*What the task requires*: Beginning with the line that has "Given: Expand the Gehäuse DIP28 combo box" and ending with the line that has "Open the Group by fields dropdown", retype the entries below exactly, except for the pictures.

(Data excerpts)
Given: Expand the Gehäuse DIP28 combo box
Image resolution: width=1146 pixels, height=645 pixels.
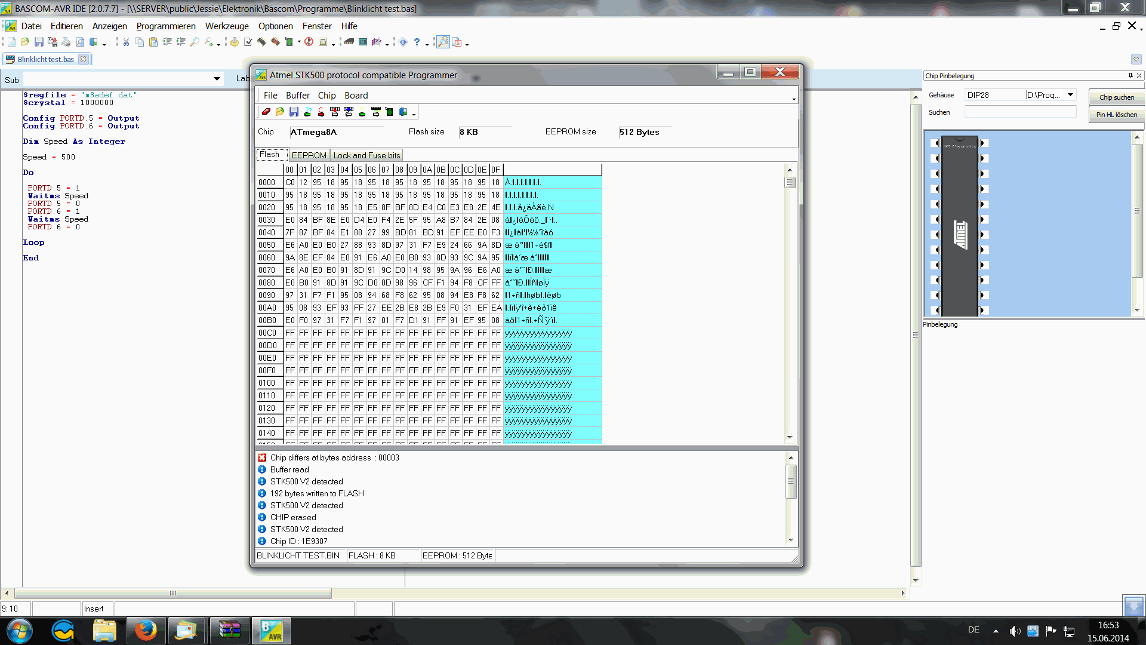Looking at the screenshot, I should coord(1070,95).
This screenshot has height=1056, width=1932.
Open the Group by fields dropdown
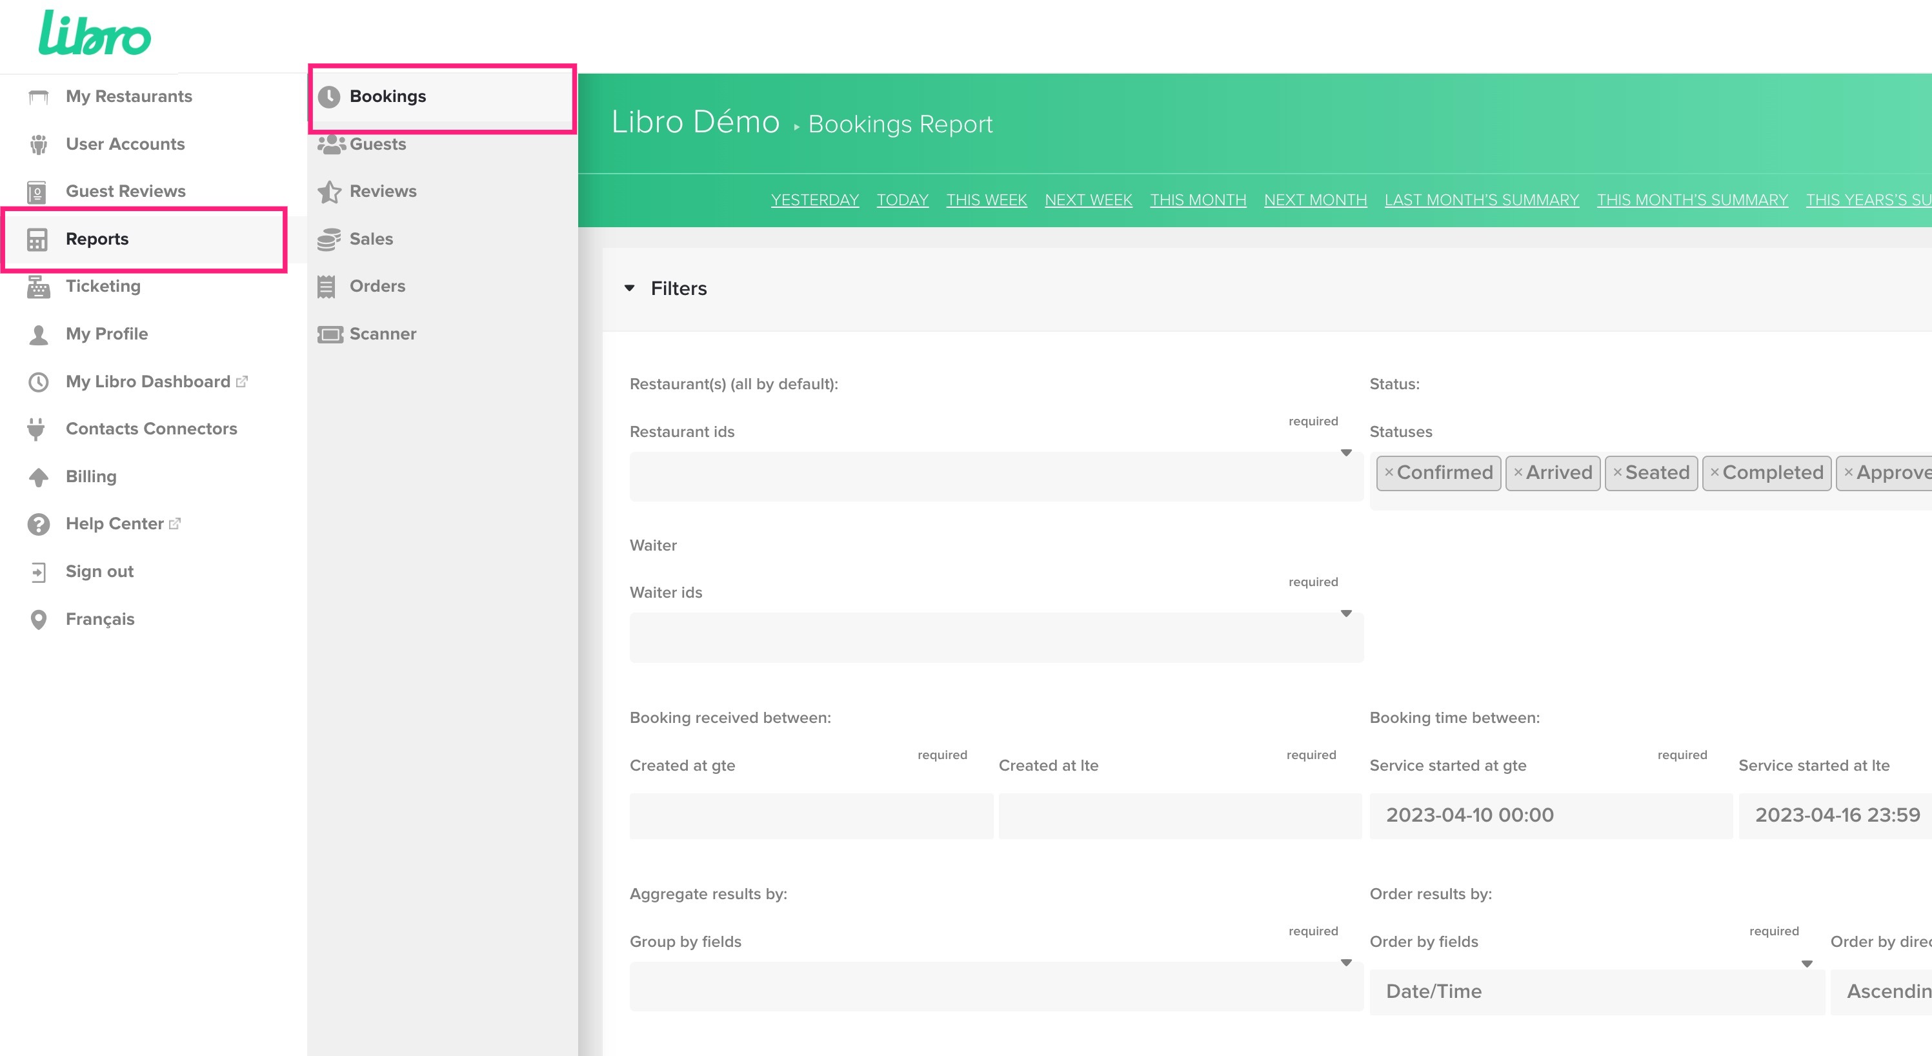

==

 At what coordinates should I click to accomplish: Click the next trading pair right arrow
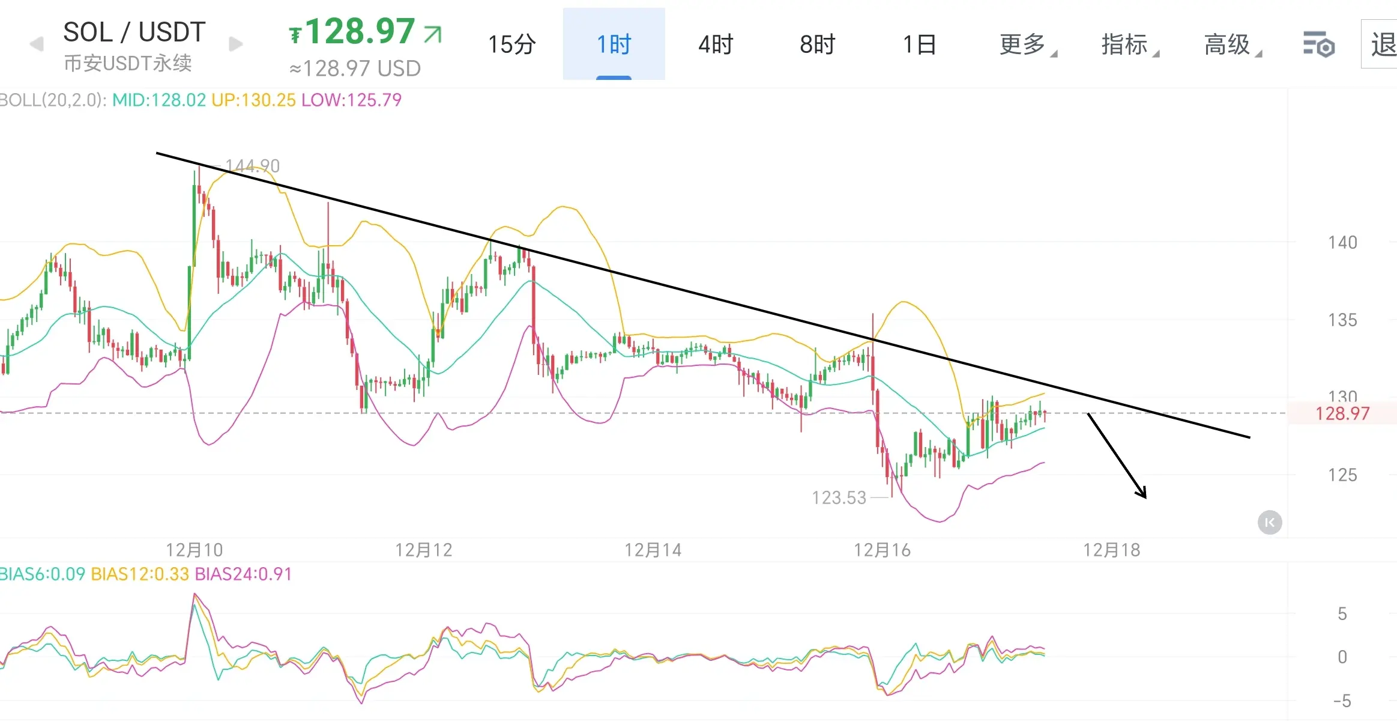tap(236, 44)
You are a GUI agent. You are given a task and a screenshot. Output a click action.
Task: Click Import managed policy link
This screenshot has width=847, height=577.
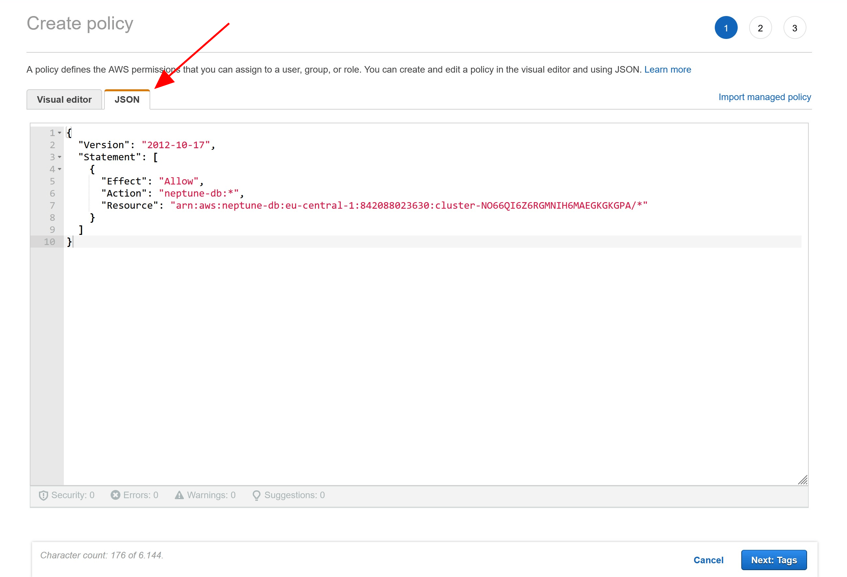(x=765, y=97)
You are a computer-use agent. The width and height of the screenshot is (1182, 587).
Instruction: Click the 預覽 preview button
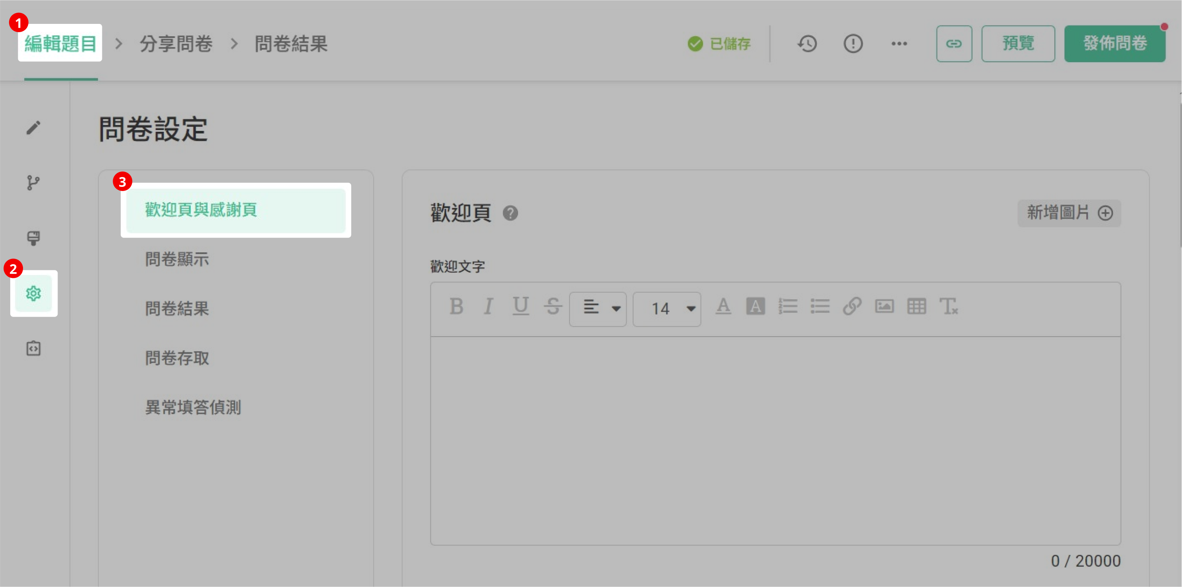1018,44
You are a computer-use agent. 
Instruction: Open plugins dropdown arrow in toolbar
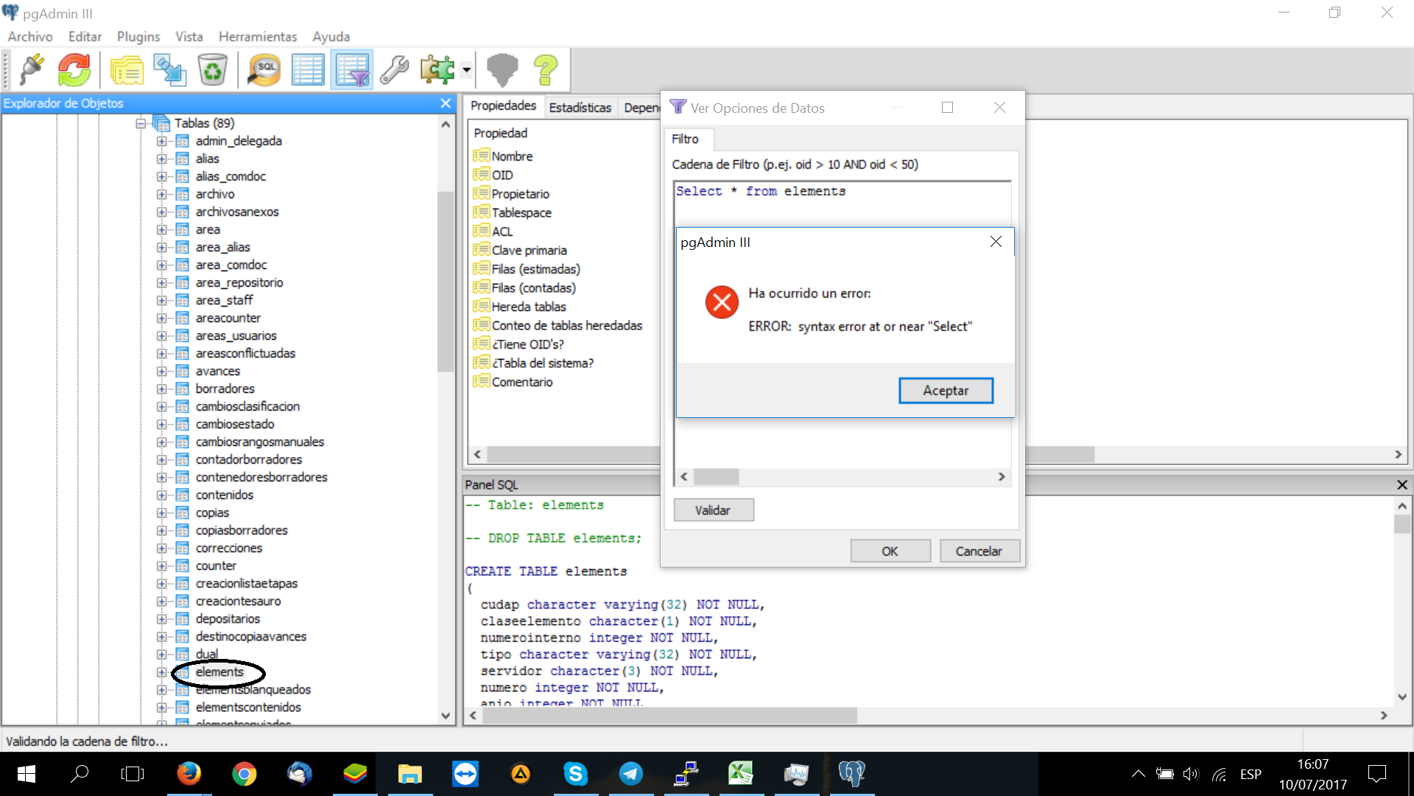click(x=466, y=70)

*Result of the task*:
Given: Expand the Gehäuse DIP28 combo box
Image resolution: width=1146 pixels, height=645 pixels.
Looking at the screenshot, I should coord(1070,95).
This screenshot has height=1056, width=1932.
Open the Group by fields dropdown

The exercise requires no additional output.